1. Start a new routine
You may have heard the words “It takes 21 days to form a habit” before. This is unfortunately a myth since it could take anywhere from 18 days to 254 days to form a new habit depending on what that habit is. The good news is that the average amount of time it takes to form a new habit is 66 days, not 21. In around three months, your new routine or habit could become automatic to you. So, starting a routine to eat healthier and cut out junk food could change your life in three months or less. Your routine can consist of anything, but should mainly focus on replacing junk food with healthier foods or habits. For example, if you always have some sort of dessert after dinner, try to change that habit to having fruit after dinner instead. Oranges are a great place to start as they can be sweet to curb your sugar craving and also aid in digestion.
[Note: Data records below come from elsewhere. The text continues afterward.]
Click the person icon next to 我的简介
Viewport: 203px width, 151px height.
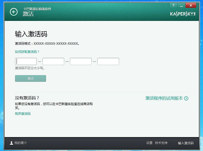point(11,143)
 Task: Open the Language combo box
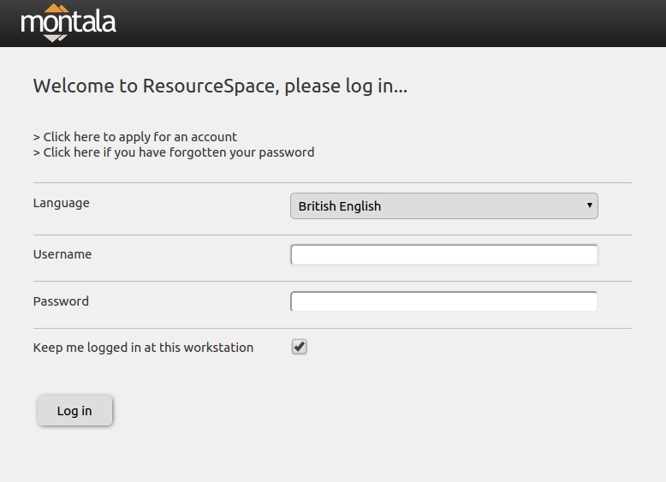tap(444, 206)
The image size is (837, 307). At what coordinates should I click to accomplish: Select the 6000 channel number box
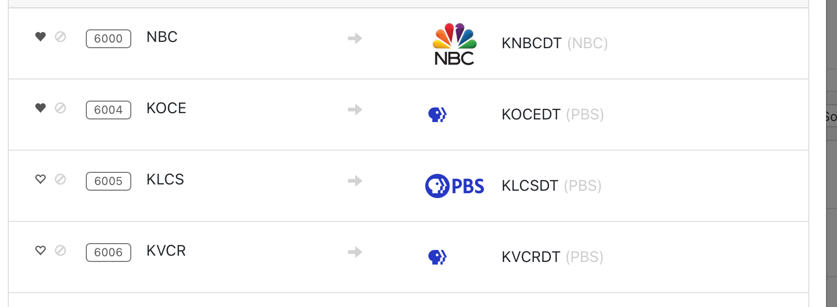[108, 39]
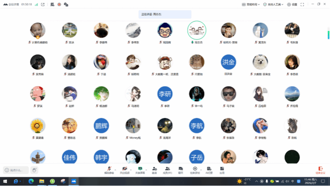Click the red recording indicator icon at top
330x186 pixels.
59,5
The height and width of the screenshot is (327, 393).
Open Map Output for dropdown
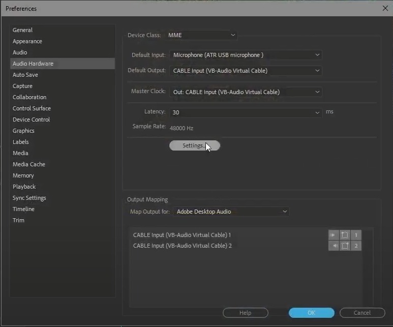coord(231,212)
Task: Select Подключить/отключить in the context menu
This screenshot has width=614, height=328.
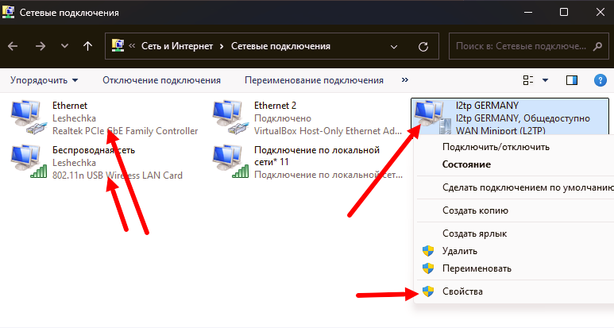Action: coord(496,146)
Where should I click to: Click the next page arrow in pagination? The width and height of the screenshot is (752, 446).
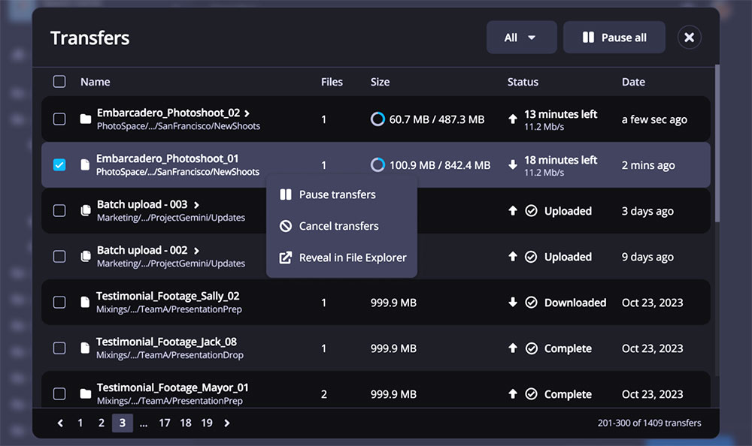click(x=227, y=423)
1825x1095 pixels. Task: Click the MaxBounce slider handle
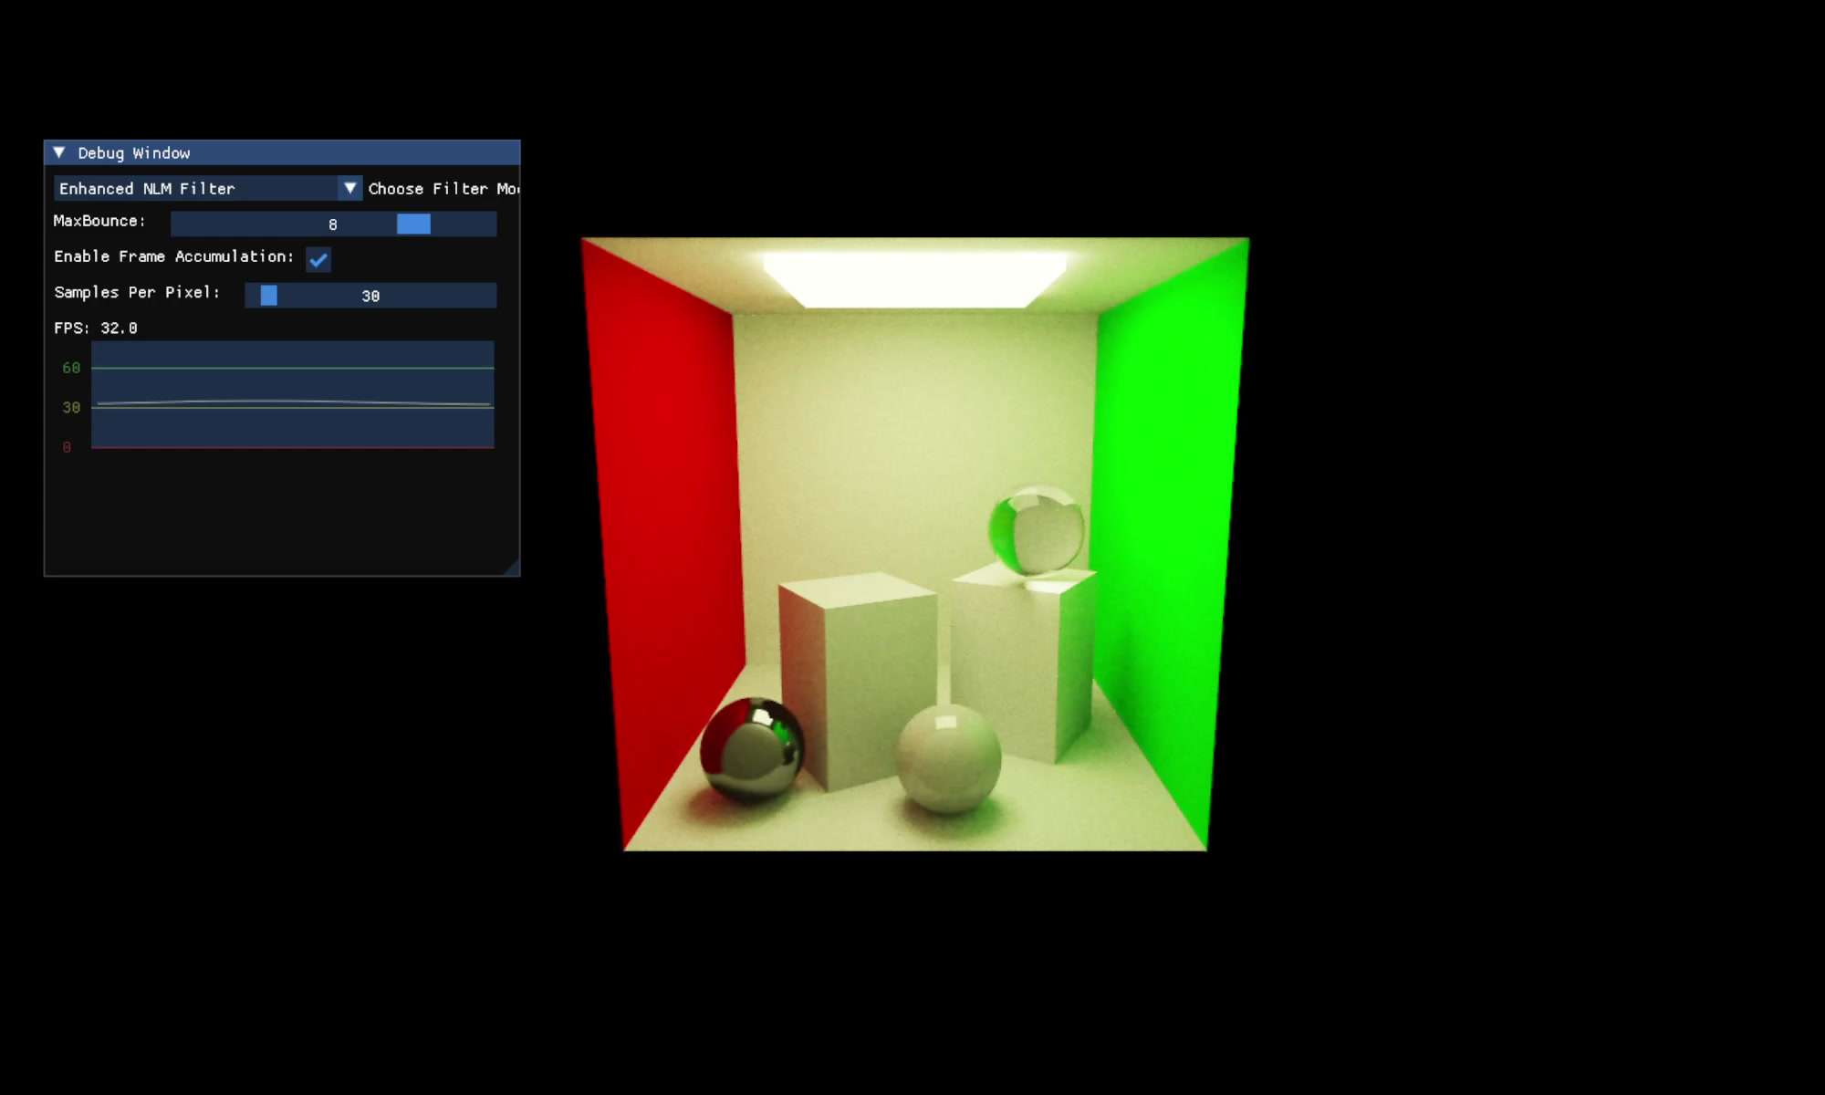click(x=413, y=224)
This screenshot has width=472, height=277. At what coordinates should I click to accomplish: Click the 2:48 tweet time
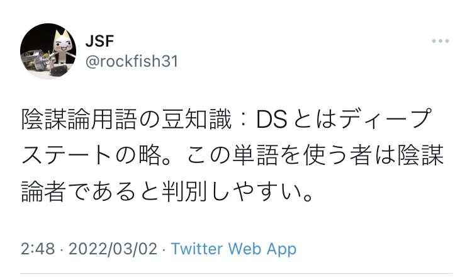click(38, 249)
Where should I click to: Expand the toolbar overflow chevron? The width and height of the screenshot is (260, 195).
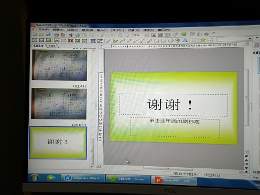coord(213,33)
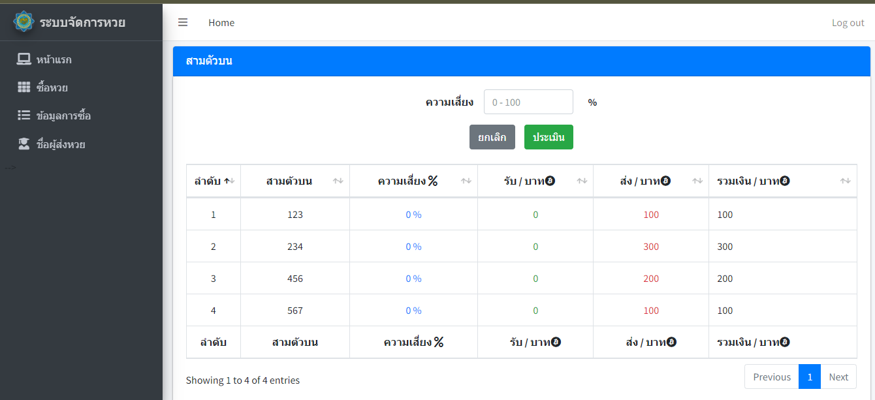The width and height of the screenshot is (875, 400).
Task: Sort the ส่ง / บาท column header
Action: 697,181
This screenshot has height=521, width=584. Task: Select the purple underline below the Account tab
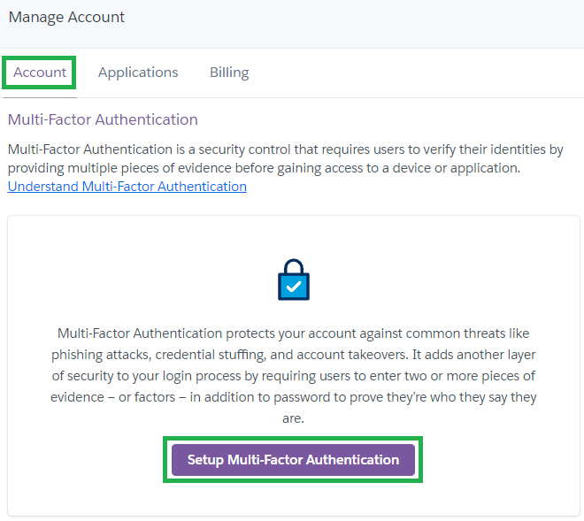pyautogui.click(x=40, y=97)
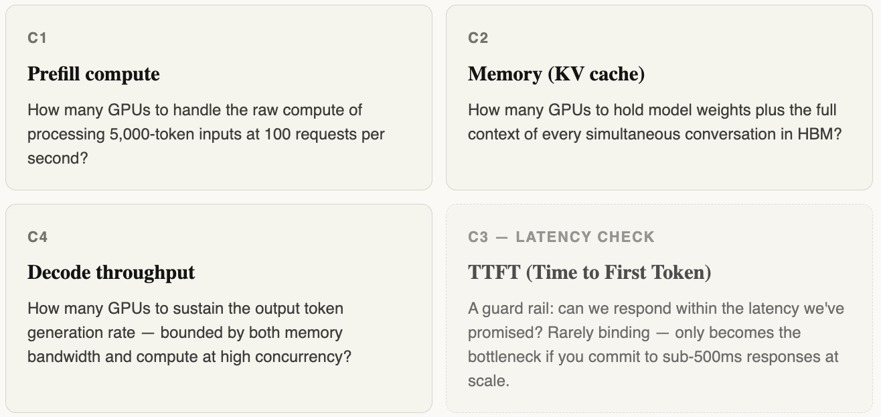881x417 pixels.
Task: Click the output token generation rate paragraph
Action: 189,333
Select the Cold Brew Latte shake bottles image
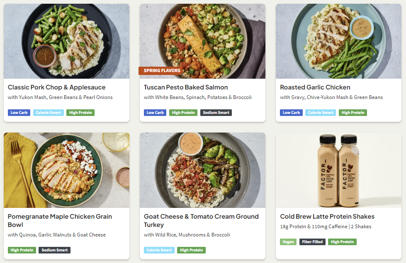The width and height of the screenshot is (406, 263). click(x=338, y=170)
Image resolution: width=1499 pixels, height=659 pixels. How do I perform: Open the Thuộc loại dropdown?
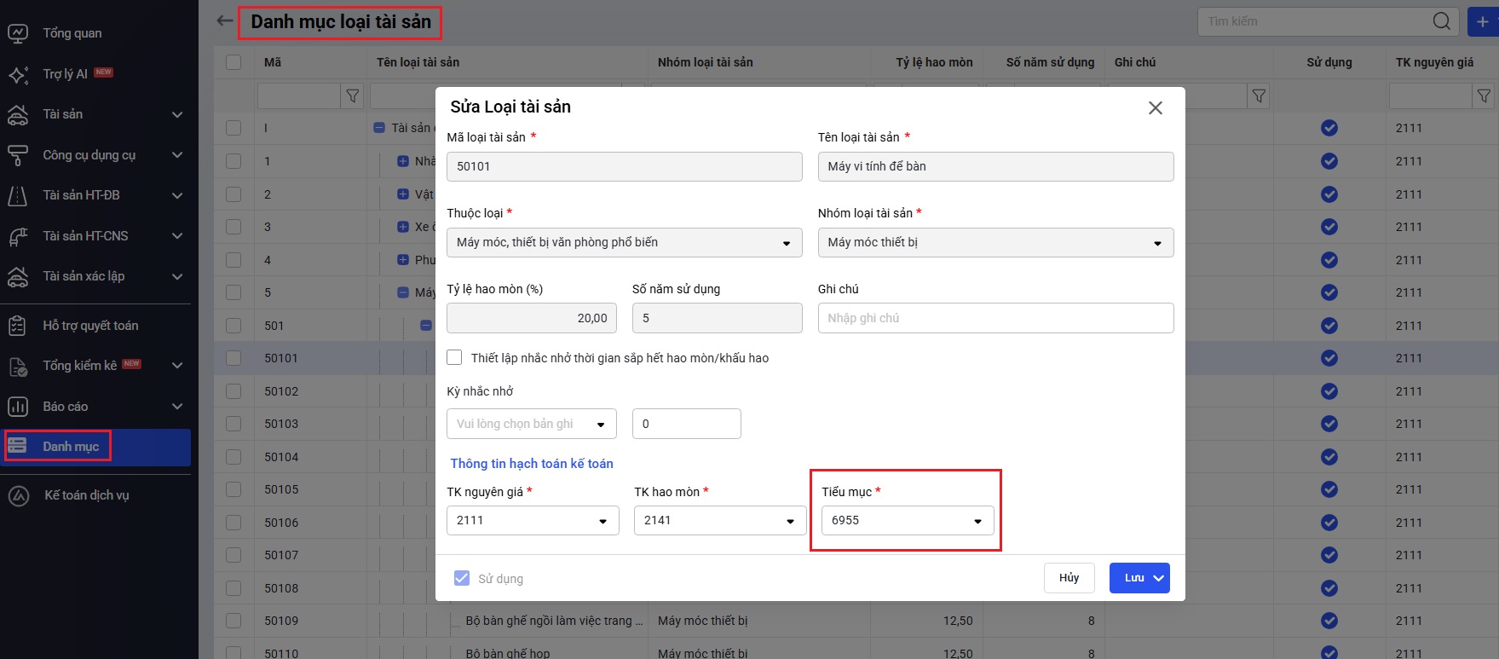624,243
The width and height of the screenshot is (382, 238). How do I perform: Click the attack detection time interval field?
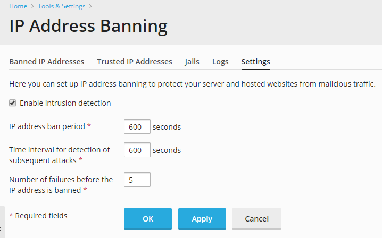[137, 150]
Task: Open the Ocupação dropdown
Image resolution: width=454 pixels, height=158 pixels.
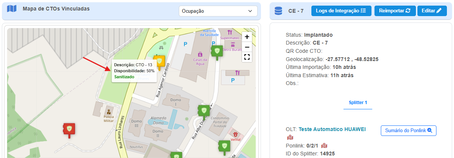Action: pos(217,11)
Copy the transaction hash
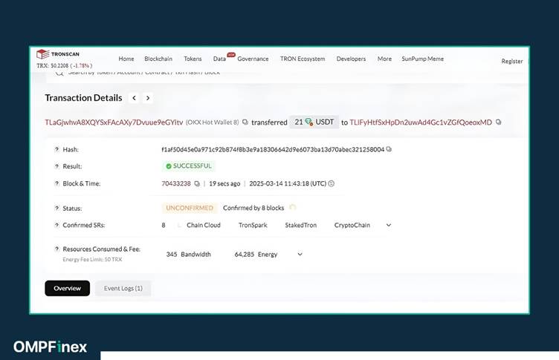Screen dimensions: 559x360 point(389,149)
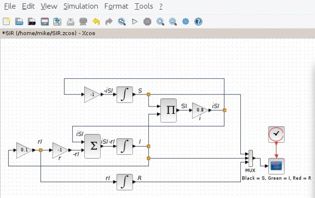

Once you start consistently eating fruit after dinner instead of junk food as your dessert, your body will get used to that and start to crave the fruit instead. Another habit you could add to your routine is when you feel a craving for junk food, drink water, or chew a piece of gum instead. Water may help take away your hunger and gum could help curb your sweet or salty cravings. Some experts believe that food cravings only last three to five minutes, so if you distract yourself with something else in that time, your craving should go away.